Saturday, January 26, 2013

January 26 - 3 - Julie with Angela Lansbury and Steve Lawrence

Continued from previous blog…

Shortly after I sat down, the news came on the television and it was announced, “Edward G. Robinson died tonight.”

“Oh my God,” Elizabeth said in a voice that made me want to cry. Of course, Edward G. Robinson had appeared in many films with Elizabeth’s idol, Humphrey Bogart.

There was stillness in the studio, and then a sudden burst, as if all these people were part of a whole that had one part taken away. I felt the pain. I told Elizabeth how only three months earlier I had walked the red carpet at the premiere of Young Winston, standing right next to Edward G. Robinson. That night, he had looked very handsome in his blue pinstripe suit with a red carnation in his buttonhole.  That seemed years ago now.

“I can’t believe it!” Bill Harbach, listed as producer with Nick Vanoff, was on the phone talking softly.  I thought he must be talking to a friend of Edward G. Robinson’s or a member of his family. An older man at the studio came over to talk to the people in front of us. “We all have to go sometime, but gee, when someone….” He just shook his head. “It could have been anyone of us. It hurts when it’s this close.”

Now they were showing film clips from the 1930s of a young Edward G. Robinson and a beautiful woman. I couldn’t help thinking, “It’s all gone—that era.”

Then, it was announced that character actor Carroll Nash had just died and they showed him in a scene with Humphrey Bogart. The feeling in the studio was frighteningly sad. Bill Harbach jumped from his chair and said, “What a night!”

“Come on Julie,” said Elizabeth, “We need you to cheer us.”

The lady in front of us said, “I can’t stand it, I’ve got to go out. Let me know if anyone else dies.”

“Lee Jerome of CBS died tonight,” the television announcer stated. Then, he commented, “We have had enough.”

 During this time, Elizabeth went back to see Mr. and Mrs. Edwards again. I found out later she had asked to introduce her to Blake. I had never been sure who Blake Edwards was before. He was wearing all brown tonight, with a brown sweater. Then, Julie appeared in green. Elizabeth said she really liked Julie’s outfit and was trying to figure out how it was made so that she could make herself one.

Earlier, when Rich Little played Cher, Steve Lawrence played Sonny. Steve is really a good impersonator too. Now, Rich came out as Jackie Gleason and Steve played Frank Fontaine. Then, they ran around with this gorilla chasing them. It was hilarious! At one point, Rich went down on top of the gorilla.

Now, they had a new set up. It was a costume room with rows and rows of costumes. Julie, Angela, Rich and Steve were all in the scene. Julie had to begin singing and then they all march through the aisles as they sang “Heigh Diddle-Dee-Dee An Actor’s Life for Me.” It was so much fun; I don’t think I’ve ever had so much fun during a taping.
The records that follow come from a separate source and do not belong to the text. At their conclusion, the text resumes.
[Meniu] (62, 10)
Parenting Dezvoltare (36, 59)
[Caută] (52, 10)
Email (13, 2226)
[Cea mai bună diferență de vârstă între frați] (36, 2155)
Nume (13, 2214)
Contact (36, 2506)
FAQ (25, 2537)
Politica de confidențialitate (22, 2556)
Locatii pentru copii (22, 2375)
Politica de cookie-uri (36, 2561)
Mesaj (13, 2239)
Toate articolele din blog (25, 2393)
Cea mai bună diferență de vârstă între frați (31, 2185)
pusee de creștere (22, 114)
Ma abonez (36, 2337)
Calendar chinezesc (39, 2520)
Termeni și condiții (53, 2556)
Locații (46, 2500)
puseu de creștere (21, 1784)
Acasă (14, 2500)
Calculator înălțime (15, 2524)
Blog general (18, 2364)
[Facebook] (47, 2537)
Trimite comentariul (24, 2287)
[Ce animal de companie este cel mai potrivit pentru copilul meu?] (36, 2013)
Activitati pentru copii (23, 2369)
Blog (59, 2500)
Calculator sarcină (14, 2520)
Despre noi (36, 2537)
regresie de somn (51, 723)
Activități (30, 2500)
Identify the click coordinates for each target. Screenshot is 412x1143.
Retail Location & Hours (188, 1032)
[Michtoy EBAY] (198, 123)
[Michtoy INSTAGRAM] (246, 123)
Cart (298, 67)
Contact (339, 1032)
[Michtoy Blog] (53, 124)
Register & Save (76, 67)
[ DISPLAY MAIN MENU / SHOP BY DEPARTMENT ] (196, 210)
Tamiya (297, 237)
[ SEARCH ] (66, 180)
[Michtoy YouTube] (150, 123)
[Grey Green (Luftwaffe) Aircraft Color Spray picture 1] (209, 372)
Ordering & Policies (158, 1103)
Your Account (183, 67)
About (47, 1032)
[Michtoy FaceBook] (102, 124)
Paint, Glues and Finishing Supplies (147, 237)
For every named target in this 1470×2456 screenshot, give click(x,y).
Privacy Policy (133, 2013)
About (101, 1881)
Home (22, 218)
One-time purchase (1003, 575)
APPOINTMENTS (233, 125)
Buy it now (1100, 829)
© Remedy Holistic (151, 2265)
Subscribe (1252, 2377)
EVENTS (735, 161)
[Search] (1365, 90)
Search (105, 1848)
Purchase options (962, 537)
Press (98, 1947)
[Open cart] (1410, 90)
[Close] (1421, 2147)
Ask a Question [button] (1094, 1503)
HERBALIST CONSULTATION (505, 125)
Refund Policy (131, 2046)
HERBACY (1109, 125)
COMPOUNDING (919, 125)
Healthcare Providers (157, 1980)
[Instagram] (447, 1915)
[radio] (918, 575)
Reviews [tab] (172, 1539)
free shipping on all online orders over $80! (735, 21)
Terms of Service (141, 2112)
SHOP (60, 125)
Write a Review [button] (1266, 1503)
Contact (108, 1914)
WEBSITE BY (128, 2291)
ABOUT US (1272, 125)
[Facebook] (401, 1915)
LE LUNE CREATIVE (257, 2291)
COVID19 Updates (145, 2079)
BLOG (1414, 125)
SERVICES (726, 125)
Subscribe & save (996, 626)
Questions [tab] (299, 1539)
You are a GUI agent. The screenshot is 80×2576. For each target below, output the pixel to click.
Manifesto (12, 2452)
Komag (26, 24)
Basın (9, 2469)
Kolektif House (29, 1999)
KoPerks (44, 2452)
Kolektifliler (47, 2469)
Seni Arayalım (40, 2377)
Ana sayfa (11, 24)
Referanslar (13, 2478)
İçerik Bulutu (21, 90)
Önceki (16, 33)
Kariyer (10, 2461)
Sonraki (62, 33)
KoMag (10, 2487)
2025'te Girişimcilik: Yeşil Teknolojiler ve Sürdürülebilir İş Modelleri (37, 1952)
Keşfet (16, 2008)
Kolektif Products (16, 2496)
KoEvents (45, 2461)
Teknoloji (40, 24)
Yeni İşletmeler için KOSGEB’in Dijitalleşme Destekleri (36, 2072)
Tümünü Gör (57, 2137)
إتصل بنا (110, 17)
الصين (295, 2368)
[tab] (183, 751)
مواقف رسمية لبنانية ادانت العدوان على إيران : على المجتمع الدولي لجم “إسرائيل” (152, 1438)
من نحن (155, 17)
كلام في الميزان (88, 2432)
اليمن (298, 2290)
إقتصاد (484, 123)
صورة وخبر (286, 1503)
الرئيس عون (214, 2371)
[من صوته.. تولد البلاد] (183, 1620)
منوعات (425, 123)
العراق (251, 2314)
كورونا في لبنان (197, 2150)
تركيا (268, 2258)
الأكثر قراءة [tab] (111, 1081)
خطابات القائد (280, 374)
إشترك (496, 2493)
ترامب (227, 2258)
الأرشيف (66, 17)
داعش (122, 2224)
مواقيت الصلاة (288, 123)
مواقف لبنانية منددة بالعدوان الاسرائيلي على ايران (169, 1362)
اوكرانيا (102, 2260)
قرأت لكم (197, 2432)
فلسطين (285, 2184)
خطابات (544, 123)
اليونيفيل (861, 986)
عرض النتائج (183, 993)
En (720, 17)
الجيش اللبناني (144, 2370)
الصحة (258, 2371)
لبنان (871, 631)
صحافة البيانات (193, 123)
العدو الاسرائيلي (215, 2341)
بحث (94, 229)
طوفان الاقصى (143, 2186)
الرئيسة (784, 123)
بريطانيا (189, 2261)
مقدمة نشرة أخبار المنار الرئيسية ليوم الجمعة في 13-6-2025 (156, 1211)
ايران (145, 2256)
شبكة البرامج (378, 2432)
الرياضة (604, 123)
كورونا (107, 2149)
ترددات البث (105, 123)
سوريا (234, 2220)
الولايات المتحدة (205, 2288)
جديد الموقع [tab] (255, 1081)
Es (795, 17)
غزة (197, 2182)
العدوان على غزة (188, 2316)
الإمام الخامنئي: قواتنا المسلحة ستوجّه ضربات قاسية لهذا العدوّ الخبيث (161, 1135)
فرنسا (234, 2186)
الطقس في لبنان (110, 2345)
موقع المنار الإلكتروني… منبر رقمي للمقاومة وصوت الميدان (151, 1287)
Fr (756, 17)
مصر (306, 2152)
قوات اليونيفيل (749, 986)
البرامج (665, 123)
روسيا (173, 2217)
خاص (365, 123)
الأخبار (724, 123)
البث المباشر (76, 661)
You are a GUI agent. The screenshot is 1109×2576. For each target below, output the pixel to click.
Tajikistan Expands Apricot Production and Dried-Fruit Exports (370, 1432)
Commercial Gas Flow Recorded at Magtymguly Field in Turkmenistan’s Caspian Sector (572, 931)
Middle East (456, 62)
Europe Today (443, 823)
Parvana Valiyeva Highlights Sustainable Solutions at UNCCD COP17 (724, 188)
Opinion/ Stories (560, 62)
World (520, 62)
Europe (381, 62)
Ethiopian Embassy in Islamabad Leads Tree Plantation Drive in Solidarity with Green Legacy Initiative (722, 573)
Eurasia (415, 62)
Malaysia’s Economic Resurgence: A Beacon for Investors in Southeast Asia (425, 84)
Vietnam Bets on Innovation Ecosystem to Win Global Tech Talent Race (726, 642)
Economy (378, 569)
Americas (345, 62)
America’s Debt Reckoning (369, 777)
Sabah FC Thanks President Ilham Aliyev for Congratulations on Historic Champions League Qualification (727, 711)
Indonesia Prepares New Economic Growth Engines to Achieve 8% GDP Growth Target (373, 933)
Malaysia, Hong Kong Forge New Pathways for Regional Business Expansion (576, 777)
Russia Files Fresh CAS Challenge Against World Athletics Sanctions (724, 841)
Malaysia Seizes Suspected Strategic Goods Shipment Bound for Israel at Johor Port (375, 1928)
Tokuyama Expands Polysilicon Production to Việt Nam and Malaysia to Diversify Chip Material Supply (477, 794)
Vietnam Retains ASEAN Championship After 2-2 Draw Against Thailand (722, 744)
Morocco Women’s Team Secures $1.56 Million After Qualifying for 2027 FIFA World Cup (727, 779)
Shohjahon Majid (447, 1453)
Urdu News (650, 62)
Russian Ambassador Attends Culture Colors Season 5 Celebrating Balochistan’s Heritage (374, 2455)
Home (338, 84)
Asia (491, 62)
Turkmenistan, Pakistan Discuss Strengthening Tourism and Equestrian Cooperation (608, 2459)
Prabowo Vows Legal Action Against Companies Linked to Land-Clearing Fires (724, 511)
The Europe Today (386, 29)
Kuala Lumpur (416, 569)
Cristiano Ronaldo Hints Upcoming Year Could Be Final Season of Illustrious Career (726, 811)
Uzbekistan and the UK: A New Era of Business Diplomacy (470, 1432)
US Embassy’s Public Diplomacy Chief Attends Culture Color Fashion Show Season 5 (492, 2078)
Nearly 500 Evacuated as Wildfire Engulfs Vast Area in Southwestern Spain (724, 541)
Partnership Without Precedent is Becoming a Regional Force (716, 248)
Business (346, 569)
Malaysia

Then, the Tony Charmoli dancers pushed the four costume racks around with a star on each one. The only sad part was when Rich had to sing the line, “…like Humphrey Bogart or Edward G…” Of course, Elizabeth had a comment about that.


Just around this time, Julie’s daughter, Emma Kate appeared on stage in a poncho and clogs, wearing a bookpack on her back. She held out her arms for her mother, and Julie kissed her. Then, Emma held her arms out again. She had her hair in long pigtails and kept wiping her eyes as if she were crying. She looked very sad. But it was time for Julie to do another take of the scene. Emma was holding something; someone took it out of her arms and she went and sat down in her mother’s chair.

By now, it was 11:00 o’clock. I couldn’t help looking at Emma watching Julie. The scene was so much fun; I thought she would smile, but no smile. She looked very unhappy and I realized the seemingly perfect life was not just that. Julie was here in the studio and she would be here for most of the night. She had no time for Emma now.
“Emma wants her mum to go home with her,” Elizabeth commented.

Everyone in the studio was happy, but at that moment Emma was not part of this joy. She had to go home alone. At the end of the scene, she clapped, looking quite serious and then was taken back stage.

Julie came over to the producer’s area to sit in her chair and looking down saw Mr. and Mrs. Edwards in the front row. She was so surprised, she stopped in her tracks. “Oh Mum! Dad! I didn’t know you were here,” she said. “Why didn’t you….” With that, she jumped down from the stage, hugged and kissed each of them and sat down with them, “like a tomboy,” I thought. Her gold earrings were jingling as she had started a big conversation with her mother and father-in-law. Then, all of a sudden, two girls appeared with autograph books. They stood behind the Edwards, waiting.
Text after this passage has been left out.